[Dataset extract Boundary: Start]
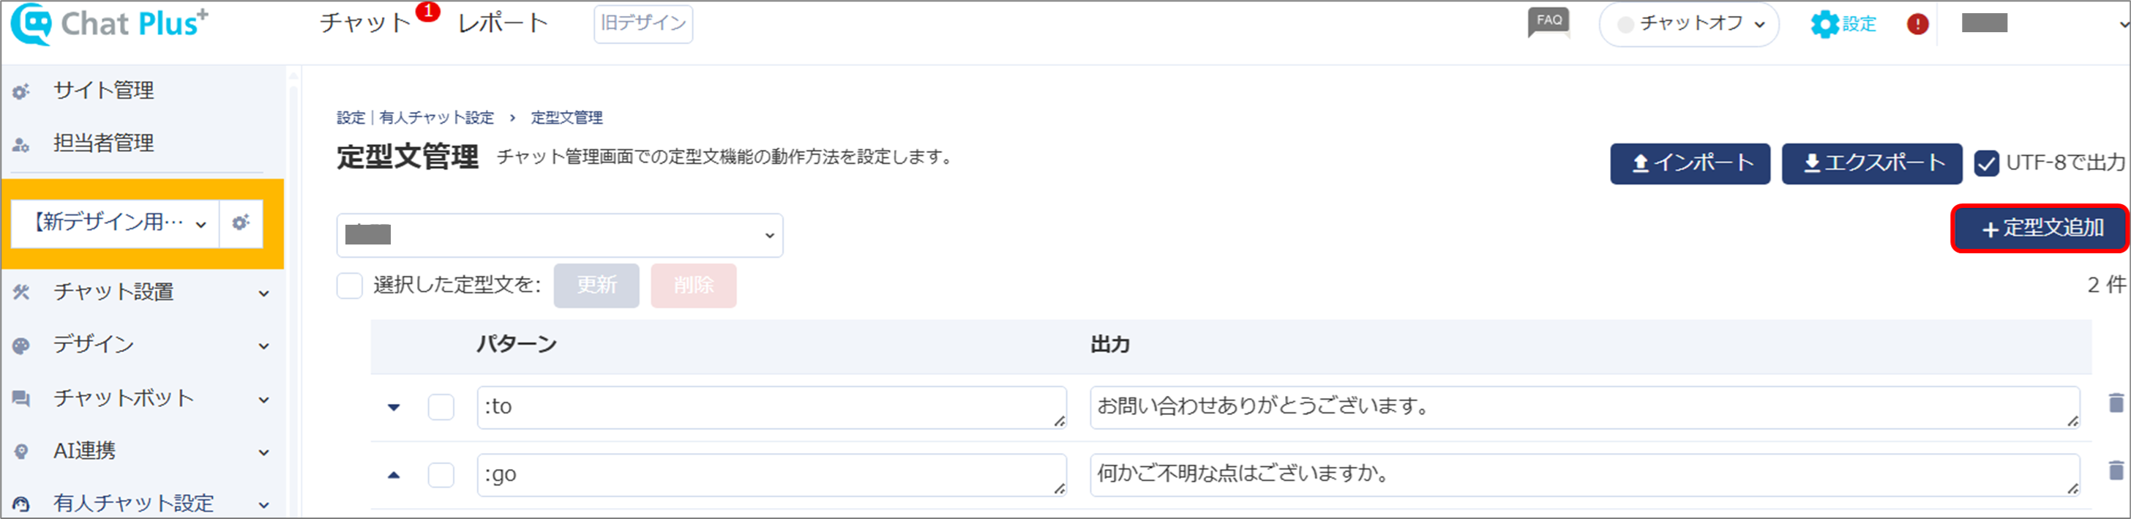Delete the :go template with trash icon
This screenshot has height=519, width=2131.
2116,471
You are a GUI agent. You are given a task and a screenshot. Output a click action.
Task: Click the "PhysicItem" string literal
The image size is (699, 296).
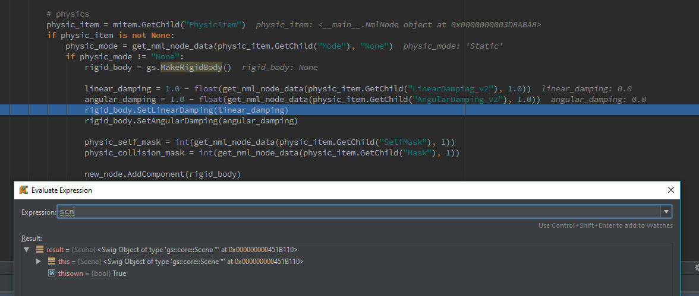coord(215,24)
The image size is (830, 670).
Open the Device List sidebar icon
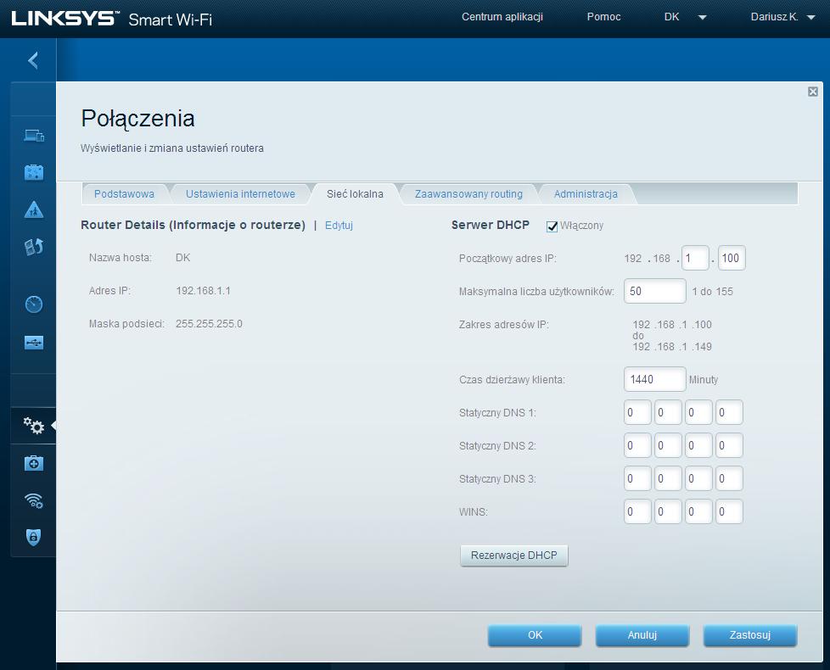[x=33, y=135]
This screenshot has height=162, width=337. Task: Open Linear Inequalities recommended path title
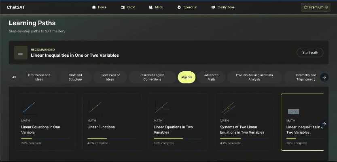click(75, 55)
[Dataset extract Boundary: End]
[Exercise instructions]: Leave every picture out and return exactly the lines from the one holding "You are a GUI" through the end of the records above, both ends included, and nothing more.

[Answer space]:
You are a GUI agent. You are given a task and a screenshot. Output a click action.
Task: Click the "PhysicItem" string literal
The image size is (699, 296).
coord(215,24)
The image size is (830, 670).
Open the Device List sidebar icon
[x=33, y=135]
This screenshot has height=162, width=337. Task: Open Linear Inequalities recommended path title
click(75, 55)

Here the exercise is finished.